Ich selbst, Fanny Schorr, war Teil der zweiten Begegnung, die im Oktober 2014 in Berlin stattfand. Die erste Begegnung in Lyon, unter der Regie von Jèrome Sauvion, lag bereits hinter uns. In dieser Etappe wurden Mini-Storys aus den Familien der jungen Leute in einem Straßentheaterprojekt umgesetzt.

Diesmal hatten wir vom theaterwerk gavroche die Gastgeberrolle und erlebten unsere eigene Stadt aus der Perspektive eines Reisenden. Die Proben und auch die Performance fanden im neuen Saal des Centre Francais de Berlin statt. Es war eine berauschende Woche. Zeiten des Lachens und der Fröhlichkeit, in denen Freundschaften entstanden und wir voneinander lernten, standen neben solchen des Weinens und der Tiefe, in der wir die Traurigkeit und Verzweiflung über die Abgründe der Menschheitsgeschichte und -gegenwart miteinander teilten.

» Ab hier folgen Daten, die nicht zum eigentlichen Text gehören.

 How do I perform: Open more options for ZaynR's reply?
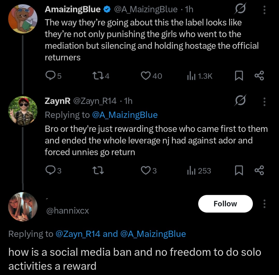(x=264, y=101)
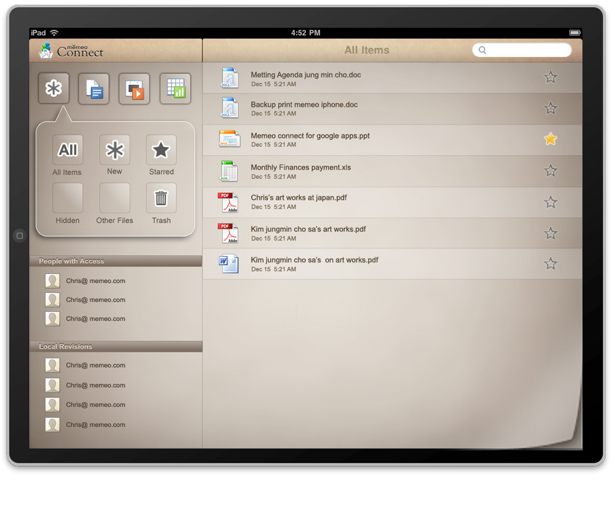615x506 pixels.
Task: Select the Hidden files filter
Action: tap(67, 198)
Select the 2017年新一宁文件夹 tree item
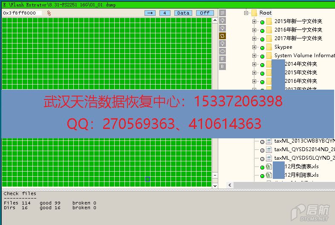The height and width of the screenshot is (225, 335). tap(298, 38)
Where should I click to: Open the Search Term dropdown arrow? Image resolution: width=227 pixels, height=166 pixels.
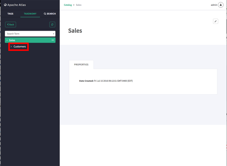click(53, 34)
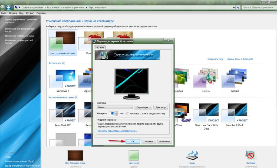Image resolution: width=277 pixels, height=168 pixels.
Task: Click the back navigation arrow button
Action: (x=3, y=7)
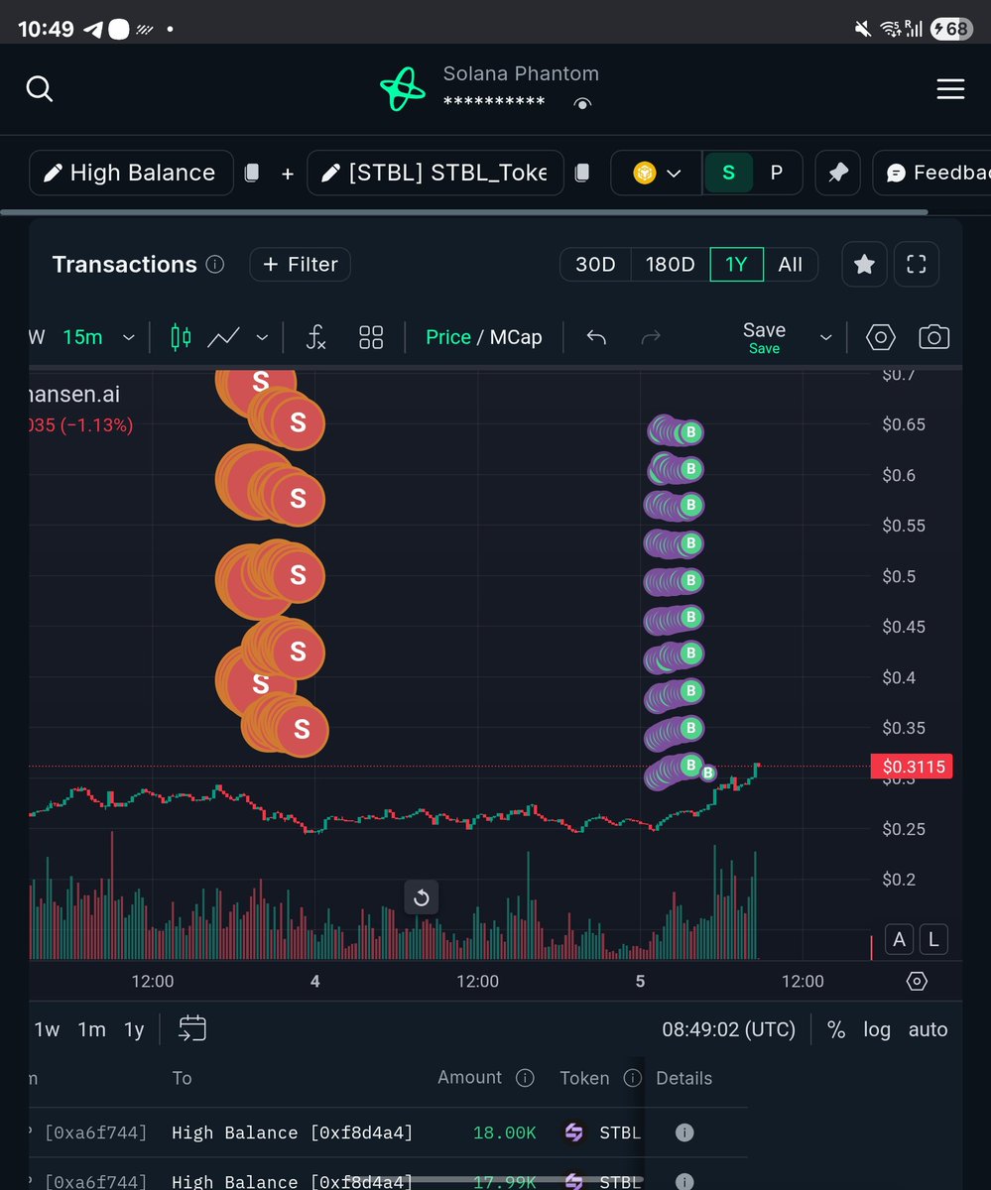Select the candlestick chart style icon
991x1190 pixels.
click(x=180, y=337)
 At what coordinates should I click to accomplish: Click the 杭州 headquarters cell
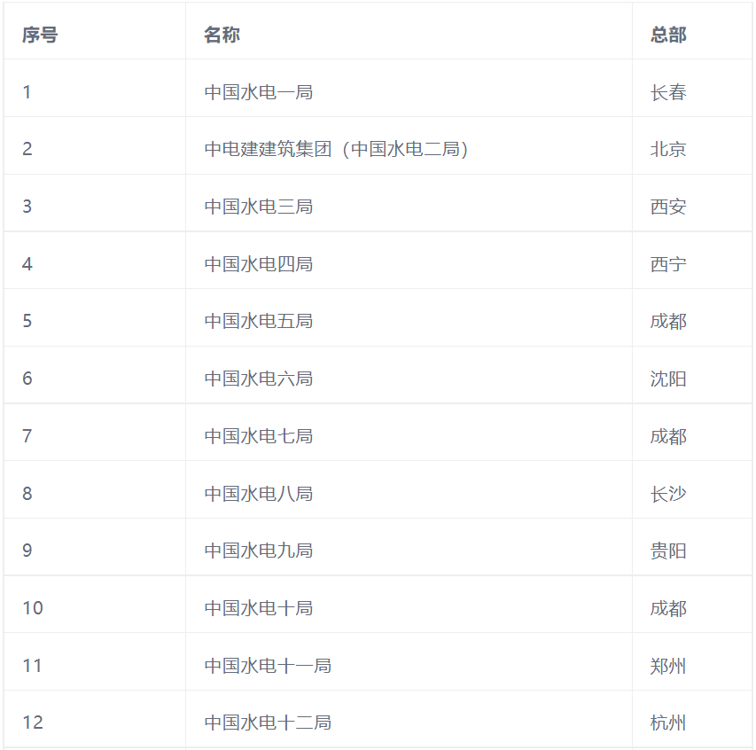click(668, 723)
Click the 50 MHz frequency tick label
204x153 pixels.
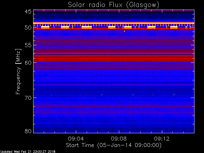click(28, 28)
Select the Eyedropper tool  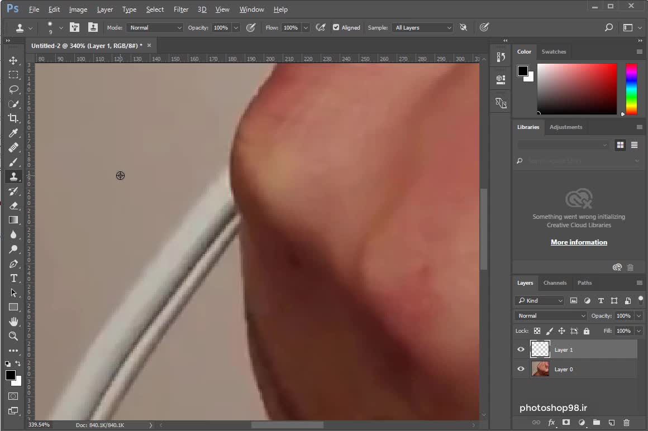pyautogui.click(x=13, y=133)
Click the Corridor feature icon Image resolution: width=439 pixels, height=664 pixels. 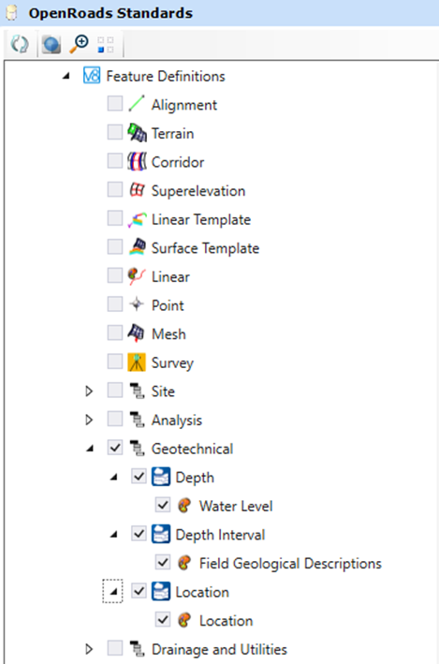click(138, 161)

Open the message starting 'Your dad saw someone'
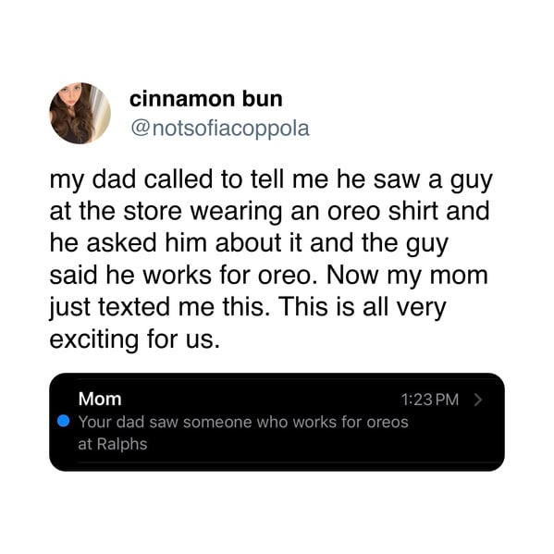click(x=243, y=433)
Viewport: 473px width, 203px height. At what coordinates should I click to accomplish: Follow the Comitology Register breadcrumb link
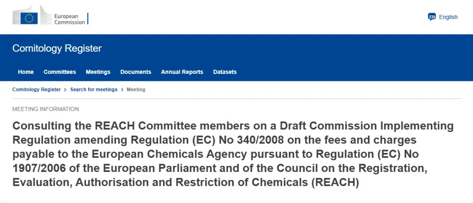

Saskia Thomas nannte das Projekt: „100 Schritte in Richtung Erster Weltfrieden“ und ging mit uns vier Tage lang viele dieser Schritte. Das Theater hat uns geholfen, uns selbst, unsere Wünsche und Träume, unsere Ängste und Erfahrungen auszudrücken und miteinander zu teilen. In diesen wenigen Tagen erschufen wir das Kunstwerk „All you need is war? All you need is love? – Bitte entscheiden sie jetzt“, eine Collage, die 45 Minuten füllte, uns selbst stark beeindruckte und unser Publikum tief berührte.

Zum Abschluss sang der ganze Saal mit uns „All you need is Love“ – und der ganze Abend war noch angefüllt mit Umarmungen und guten Gesprächen.

Im April werden wir uns wieder begegnen. Das nächste Mal unter der Regie von Bujar Lomar. In Mazedonien. Wir alle freuen uns auf das Kommende und sind gespannt, was diesmal entstehen wird.